Sobre los honores, le interesaba el éxito de su misión. Por eso pidió le permitieran limpiar los fondos del Huáscar. Por eso, también, Montero pudo referir más tarde que al quedarse solos el Contralmirante Grau y él, uno de esos apoteósicos días de Arica, después de recibir un valioso presente, aquel exclamó:

Sí, todo esto está muy bien. Pero ¿cuándo llegan las granadas Palliser para mi buque…?. No habrían de llegar. Tampoco los cuatro meses de sueldo y las prendas de vestuario que se adeudaban a la guarnición del monitor…

 

El camarote del Miguel Grau en la de guerra del guano y del salitre

 

El héroe comprendía que escalando la gloria marchaba a la muerte. Que la situación no podía seguir indefinidamente igual. Conocía las medidas adoptadas en Chile para terminar con el monitor. Sin embargo, no flaqueó un momento. Desatendido en su solicitud de meter el buque a dique, se preparó para salir de Arica por última vez con estoica resignación. «Sé que llevo al Huáscar al sacrificio», dijo. Pero se hizo a la mar. Antes escribió a los suyos, envió los objetos de valor que tenía a bordo y recibió los sacramentos. Bien comprendía que se iba a entregar en holocausto. Pero, como los semidioses griegos, afrontaba valerosamente su inexorable destino.

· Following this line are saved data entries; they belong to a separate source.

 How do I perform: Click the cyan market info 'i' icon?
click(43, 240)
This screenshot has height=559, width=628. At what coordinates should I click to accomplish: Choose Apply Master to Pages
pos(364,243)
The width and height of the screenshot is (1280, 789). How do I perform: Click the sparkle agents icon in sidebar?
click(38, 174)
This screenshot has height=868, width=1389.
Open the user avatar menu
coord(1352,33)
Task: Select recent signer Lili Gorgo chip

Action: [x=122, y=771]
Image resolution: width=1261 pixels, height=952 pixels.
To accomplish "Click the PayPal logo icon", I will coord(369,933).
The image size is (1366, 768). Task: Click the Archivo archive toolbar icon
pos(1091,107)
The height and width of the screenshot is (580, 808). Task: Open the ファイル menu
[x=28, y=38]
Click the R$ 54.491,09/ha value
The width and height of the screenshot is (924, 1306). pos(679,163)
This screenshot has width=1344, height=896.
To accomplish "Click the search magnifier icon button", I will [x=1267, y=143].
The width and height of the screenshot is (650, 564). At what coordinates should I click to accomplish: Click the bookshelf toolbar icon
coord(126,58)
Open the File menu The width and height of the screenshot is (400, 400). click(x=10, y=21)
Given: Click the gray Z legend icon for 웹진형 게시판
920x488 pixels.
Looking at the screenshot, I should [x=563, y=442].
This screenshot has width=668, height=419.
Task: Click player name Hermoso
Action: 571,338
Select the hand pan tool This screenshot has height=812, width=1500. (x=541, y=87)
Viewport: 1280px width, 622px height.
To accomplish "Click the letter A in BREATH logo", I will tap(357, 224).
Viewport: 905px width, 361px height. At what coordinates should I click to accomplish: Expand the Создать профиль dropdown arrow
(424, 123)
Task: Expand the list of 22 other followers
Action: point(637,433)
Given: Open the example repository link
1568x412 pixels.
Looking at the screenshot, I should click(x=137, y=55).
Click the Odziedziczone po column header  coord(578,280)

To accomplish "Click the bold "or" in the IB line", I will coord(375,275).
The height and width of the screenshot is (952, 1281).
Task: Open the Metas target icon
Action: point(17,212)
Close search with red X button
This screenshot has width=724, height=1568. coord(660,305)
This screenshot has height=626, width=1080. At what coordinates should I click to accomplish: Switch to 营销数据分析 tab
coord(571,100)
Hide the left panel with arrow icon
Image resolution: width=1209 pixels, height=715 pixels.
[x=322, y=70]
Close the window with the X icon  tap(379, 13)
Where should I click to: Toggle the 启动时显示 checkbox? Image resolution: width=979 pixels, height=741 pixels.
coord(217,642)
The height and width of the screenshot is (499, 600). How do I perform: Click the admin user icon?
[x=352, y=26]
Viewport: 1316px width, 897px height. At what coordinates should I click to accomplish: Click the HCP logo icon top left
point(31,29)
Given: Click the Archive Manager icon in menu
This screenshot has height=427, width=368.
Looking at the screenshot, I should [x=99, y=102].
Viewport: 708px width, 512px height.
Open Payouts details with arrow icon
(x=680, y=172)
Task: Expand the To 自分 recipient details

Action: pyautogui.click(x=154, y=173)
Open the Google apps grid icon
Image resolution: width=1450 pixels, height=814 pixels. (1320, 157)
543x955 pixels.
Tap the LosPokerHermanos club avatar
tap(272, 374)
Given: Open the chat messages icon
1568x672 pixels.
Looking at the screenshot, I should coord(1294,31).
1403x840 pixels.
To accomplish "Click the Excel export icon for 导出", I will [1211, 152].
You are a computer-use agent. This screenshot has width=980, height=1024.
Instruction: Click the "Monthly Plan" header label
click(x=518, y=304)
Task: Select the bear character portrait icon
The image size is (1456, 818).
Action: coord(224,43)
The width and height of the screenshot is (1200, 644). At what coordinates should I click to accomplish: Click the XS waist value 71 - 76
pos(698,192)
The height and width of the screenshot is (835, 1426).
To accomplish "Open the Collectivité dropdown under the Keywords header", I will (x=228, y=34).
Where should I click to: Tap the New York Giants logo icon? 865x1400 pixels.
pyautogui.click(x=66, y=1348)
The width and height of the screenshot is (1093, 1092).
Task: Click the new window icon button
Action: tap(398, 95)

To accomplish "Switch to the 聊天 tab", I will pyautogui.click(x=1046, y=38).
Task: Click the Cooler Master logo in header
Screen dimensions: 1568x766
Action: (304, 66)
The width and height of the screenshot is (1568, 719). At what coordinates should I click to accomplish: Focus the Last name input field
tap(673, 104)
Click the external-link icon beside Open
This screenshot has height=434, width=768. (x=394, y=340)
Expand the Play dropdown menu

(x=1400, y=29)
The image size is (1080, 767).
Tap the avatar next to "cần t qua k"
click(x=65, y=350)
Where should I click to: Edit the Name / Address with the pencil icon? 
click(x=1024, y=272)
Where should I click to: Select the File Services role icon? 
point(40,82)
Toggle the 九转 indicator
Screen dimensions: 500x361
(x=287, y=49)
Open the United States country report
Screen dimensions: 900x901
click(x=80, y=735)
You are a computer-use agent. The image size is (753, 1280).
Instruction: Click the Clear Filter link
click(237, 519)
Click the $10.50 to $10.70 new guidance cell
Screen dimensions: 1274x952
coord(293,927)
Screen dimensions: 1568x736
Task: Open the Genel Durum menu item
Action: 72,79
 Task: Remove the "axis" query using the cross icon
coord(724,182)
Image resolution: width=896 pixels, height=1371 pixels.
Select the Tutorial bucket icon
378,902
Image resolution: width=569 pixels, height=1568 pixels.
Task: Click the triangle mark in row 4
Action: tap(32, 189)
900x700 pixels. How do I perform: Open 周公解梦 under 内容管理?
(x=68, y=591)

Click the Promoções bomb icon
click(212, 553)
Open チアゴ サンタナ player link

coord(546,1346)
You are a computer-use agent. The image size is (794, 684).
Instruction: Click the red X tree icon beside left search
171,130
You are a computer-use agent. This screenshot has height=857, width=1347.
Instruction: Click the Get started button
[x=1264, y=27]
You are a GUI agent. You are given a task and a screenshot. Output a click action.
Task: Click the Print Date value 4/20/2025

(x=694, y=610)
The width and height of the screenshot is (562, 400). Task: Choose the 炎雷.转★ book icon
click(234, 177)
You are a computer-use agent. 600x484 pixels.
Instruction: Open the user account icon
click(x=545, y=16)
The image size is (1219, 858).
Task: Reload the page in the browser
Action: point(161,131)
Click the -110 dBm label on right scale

Partió el 1° de octubre con la Unión. Entró a Sarco. Llegó cerca de Valparaíso y regresó a Coquimbo. El 6 tuvo el Huáscar una descompostura en la máquina. Otra el 7. A las 00:00 hs. del 8 llegó a Antofagasta. Calma chicha peligrosa del mar; nadie sabía dónde se encontraban las fuerzas enemigas. Era que se estaba cerrando un anillo de hierro en torno al monitor. Al amanecer del día antedicho el Contralmirante se encontró ante el semicírculo de muerte del sur: Blanco Encalada, Covadonga y Matías Cousiño.

Navegaban tratando de interponerse entre la tierra y la división para echar a los nuestros al oeste. Lo lograron. Siguieron tras ellos perezosamente, saboreando ya el triunfo. A las 7:15 hs. apareció el semicírculo oriental a los ojos peruanos: Cochrane, O’Higgins y Loa. Comprendió todo lo que iba a pasar. Entonces exclamó:

«Estas son las órdenes que dan… «.

Fue el único reproche que pronunciaron sus labios en el transcurso de esos seis meses de ciega obediencia al más absurdo de los planes de guerra naval. Ordenó a la Unión que se retirara, salvando así esa nave para que pudiera realizar más tarde su espléndida ruptura del bloqueo de Arica. Luego se preparó a morir tan virilmente como había vivido.